_Work instructions_:
If an entry includes an image, drop the image and copy the rest verbatim.

---

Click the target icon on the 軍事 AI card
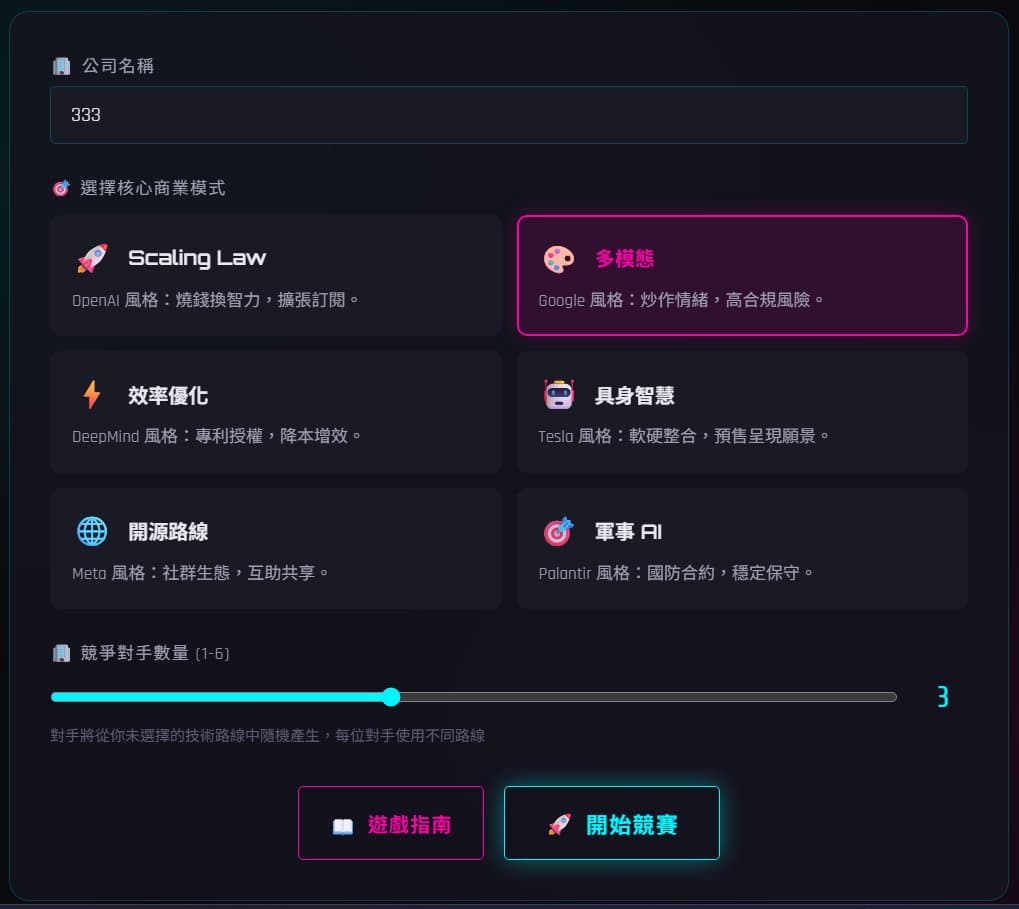The image size is (1019, 909). (559, 531)
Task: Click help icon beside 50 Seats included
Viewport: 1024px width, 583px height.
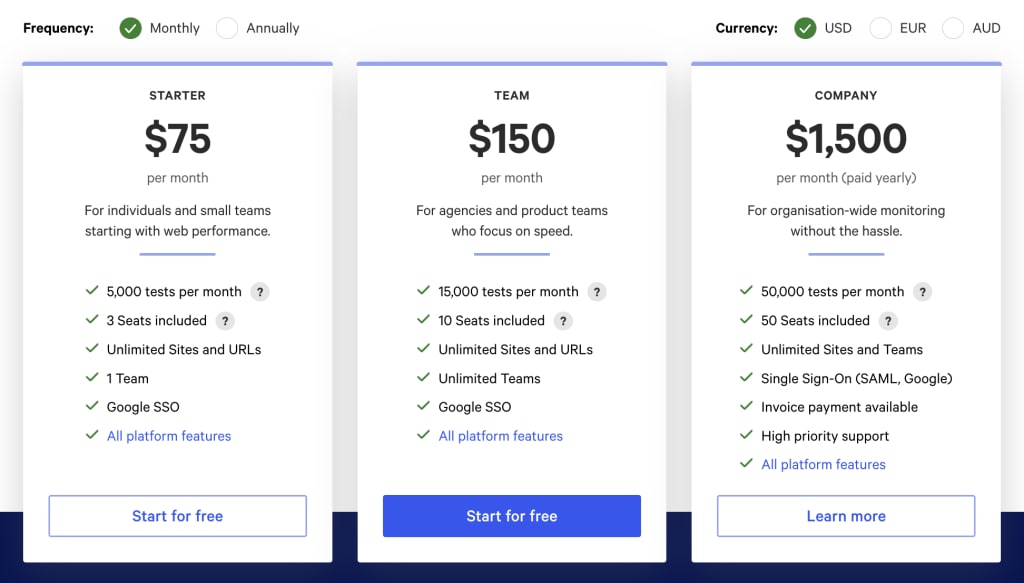Action: 888,321
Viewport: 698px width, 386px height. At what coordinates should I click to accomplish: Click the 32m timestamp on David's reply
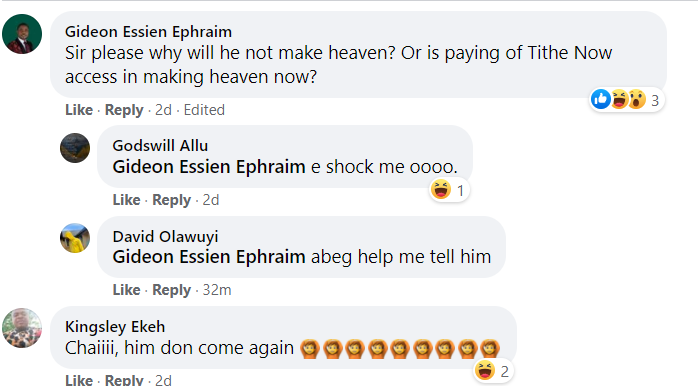217,290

---

_Output of the task_:
Click the target icon on the 軍事 AI card
The image size is (1019, 909). (559, 531)
Task: Click help icon beside 50 Seats included
Viewport: 1024px width, 583px height.
Action: 888,321
Viewport: 698px width, 386px height. At what coordinates should I click to accomplish: Click the 32m timestamp on David's reply
217,290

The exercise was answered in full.